Henderson claims Edgar's title at UFC 144
SAITAMA, Japan (AP) -- Ben Henderson claimed the UFC lightweight title with a unanimous decision over Frankie Edgar at UFC 144 on Saturday night.
Ryan Bader survived a frightening fall onto his neck to win every round in a unanimous decision over Japanese favorite Rampage Jackson in the co-main event of the UFC's first show in Japan since 2000.
Henderson, the former WEC lightweight champion from Federal Way, Wash., picked apart the smaller UFC champion with an effective all-around attack, highlighted by a vicious kick from a prone position in the second round that bloodied Edgar's nose and face.
"I wanted to use my size to my advantage," Henderson said. "Making weight is really (a struggle) for me ... so I want to make sure my opponents feel that pain when we have 25 minutes inside this octagon."

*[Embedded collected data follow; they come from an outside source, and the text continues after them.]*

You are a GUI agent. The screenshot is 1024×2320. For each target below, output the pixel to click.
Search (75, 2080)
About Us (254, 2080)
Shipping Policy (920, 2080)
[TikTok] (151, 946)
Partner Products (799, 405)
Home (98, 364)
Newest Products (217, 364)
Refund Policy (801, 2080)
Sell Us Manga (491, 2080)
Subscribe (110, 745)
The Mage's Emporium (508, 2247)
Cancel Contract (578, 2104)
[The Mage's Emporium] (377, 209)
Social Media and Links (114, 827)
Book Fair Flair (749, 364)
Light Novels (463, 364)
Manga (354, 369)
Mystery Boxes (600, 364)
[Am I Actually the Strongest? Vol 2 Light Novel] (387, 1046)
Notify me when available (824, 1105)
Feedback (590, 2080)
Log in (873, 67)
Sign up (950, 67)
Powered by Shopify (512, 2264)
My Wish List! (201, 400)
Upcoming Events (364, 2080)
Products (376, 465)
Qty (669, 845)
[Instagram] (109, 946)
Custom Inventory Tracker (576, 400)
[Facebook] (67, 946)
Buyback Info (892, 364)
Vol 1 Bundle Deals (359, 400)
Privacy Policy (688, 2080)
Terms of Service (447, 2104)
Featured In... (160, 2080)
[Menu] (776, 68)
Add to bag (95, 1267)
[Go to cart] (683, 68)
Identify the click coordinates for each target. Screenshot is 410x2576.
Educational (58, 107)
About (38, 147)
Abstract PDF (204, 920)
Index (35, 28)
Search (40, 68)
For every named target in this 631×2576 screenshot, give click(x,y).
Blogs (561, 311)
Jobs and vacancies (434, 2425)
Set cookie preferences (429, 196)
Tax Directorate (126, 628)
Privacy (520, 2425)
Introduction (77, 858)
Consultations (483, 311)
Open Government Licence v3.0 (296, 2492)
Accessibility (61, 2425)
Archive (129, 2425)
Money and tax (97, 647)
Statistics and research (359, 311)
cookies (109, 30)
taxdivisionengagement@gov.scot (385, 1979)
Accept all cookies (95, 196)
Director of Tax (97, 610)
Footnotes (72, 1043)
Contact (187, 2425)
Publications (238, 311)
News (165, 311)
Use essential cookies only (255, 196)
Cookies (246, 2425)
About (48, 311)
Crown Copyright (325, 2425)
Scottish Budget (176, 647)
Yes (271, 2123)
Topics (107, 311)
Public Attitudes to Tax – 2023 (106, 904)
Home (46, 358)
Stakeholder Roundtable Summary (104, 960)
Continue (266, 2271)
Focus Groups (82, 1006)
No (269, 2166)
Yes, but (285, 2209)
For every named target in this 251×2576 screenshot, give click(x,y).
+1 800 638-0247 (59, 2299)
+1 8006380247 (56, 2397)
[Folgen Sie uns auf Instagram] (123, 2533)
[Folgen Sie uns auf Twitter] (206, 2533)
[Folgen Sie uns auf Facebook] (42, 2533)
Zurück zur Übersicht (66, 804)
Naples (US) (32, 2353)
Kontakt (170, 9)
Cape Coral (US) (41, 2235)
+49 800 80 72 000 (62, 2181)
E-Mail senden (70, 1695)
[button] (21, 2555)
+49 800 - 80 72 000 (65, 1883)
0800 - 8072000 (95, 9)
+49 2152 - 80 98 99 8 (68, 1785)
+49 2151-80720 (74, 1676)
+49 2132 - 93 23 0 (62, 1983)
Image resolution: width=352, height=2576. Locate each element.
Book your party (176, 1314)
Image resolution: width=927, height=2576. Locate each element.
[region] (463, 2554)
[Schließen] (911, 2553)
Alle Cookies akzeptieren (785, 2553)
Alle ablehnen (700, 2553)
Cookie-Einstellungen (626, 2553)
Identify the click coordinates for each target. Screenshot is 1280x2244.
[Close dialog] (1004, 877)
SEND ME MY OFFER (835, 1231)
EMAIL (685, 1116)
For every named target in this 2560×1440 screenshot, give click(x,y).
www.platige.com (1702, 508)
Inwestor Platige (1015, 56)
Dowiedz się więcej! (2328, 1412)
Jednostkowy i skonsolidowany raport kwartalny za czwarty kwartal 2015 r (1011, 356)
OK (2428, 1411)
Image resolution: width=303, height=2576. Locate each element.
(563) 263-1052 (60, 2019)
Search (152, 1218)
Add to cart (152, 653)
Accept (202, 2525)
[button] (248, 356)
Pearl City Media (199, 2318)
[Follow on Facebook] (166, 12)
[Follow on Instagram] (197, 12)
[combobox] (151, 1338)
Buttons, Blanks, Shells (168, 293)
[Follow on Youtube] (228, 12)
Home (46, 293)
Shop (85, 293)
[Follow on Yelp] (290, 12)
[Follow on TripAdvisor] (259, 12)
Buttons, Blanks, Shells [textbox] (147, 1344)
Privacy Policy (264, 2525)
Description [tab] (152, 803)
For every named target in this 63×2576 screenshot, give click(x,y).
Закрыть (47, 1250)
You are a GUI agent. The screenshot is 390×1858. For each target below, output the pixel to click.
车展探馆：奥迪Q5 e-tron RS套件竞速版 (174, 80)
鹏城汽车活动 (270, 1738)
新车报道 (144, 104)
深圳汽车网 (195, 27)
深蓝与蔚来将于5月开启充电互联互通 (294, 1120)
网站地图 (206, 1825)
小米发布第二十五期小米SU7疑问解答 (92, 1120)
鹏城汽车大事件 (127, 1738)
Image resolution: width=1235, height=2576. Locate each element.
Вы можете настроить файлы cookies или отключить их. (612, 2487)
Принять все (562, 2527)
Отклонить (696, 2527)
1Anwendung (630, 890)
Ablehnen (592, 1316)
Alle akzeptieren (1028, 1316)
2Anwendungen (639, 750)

UFC 144 was held on Sunday morning for the North American pay-per-view audience, but Saitama Super Arena still was sold out for a large show from mixed martial arts' dominant promotion.
Along with the popular Jackson's loss, two major Japanese stars were beaten in front of their fans: Jake Shields earned a unanimous decision over Yoshihiro Akiyama, and Tim Boetsch rallied after two terrible rounds to stop Yushin Okami in the third. Heavyweight Mark Hunt stopped Cheick Kongo midway through the first round, and lightweight title contender Anthony Pettis impressively stopped Joe Lauzon in the first round.
Edgar repeatedly caught Henderson's kicks and managed a handful of takedowns, but Henderson countered much of Edgar's trademark work rate with his significant size advantage.
Henderson staggered Edgar with a perfectly placed up-kick late in the second round, with his right heel connecting squarely with Edgar's head while Henderson was prone on the canvas. Edgar survived the round, but the kick left blood pouring from his nose, and the wound opened up again in the third round while Edgar's left eye closed from an earlier shot.
Henderson pressed his advantages into the fifth round, bouncing around the canvas and inciting the crowd before landing several big shots. Edgar couldn't find his way inside Henderson's defense, and Henderson landed significant strikes into the final seconds.
The judges favored Henderson 49-46, 48-47 and 49-46. Edgar disagreed with the decision, saying he landed more strikes and takedowns.
"I thought I did enough to win," Edgar said. "That's what my guys told me, but those are the breaks. Congrats to Ben."
Henderson embraced his mother, Song, in the stands on his way out of the octagon.
Edgar hadn't lost since taking the lightweight title away from B.J. Penn in April 2010, fighting through injuries and winning his trilogy against Gray Maynard with a fourth-round stoppage last October.
But Henderson had won three straight UFC fights since losing to Pettis in the last fight in World Extreme Cagefighting history before the promotion was absorbed by the UFC. When Pettis couldn't get a title shot at Edgar due to injuries, Henderson slipped in front of Pettis for that shot at Edgar.
Earlier, Bader (14-2) pounded out the biggest victory of his career by spending most of the fight on top of Jackson (32-10), who missed the 205-pound weight limit by 6 pounds. Jackson, a superstar in Japan after spending several years in the Pride fighting promotion, will forfeit 20 percent of his purse.
Jackson nearly ended the fight in the second round when he picked up Bader and threw him directly onto his head and neck, bending Bader's left arm at a freakish angle. Bader was stunned but apparently unhurt, and he recovered to dominate the former UFC light heavyweight champion.
"Beating Rampage here in Japan is an amazing experience, an amazing feeling," Bader said. "I was rocked a little bit there, but I came back to my feet, and my arm is fine."
Jackson has lost three of his last five fights, and hasn't stopped an opponent since December 2008.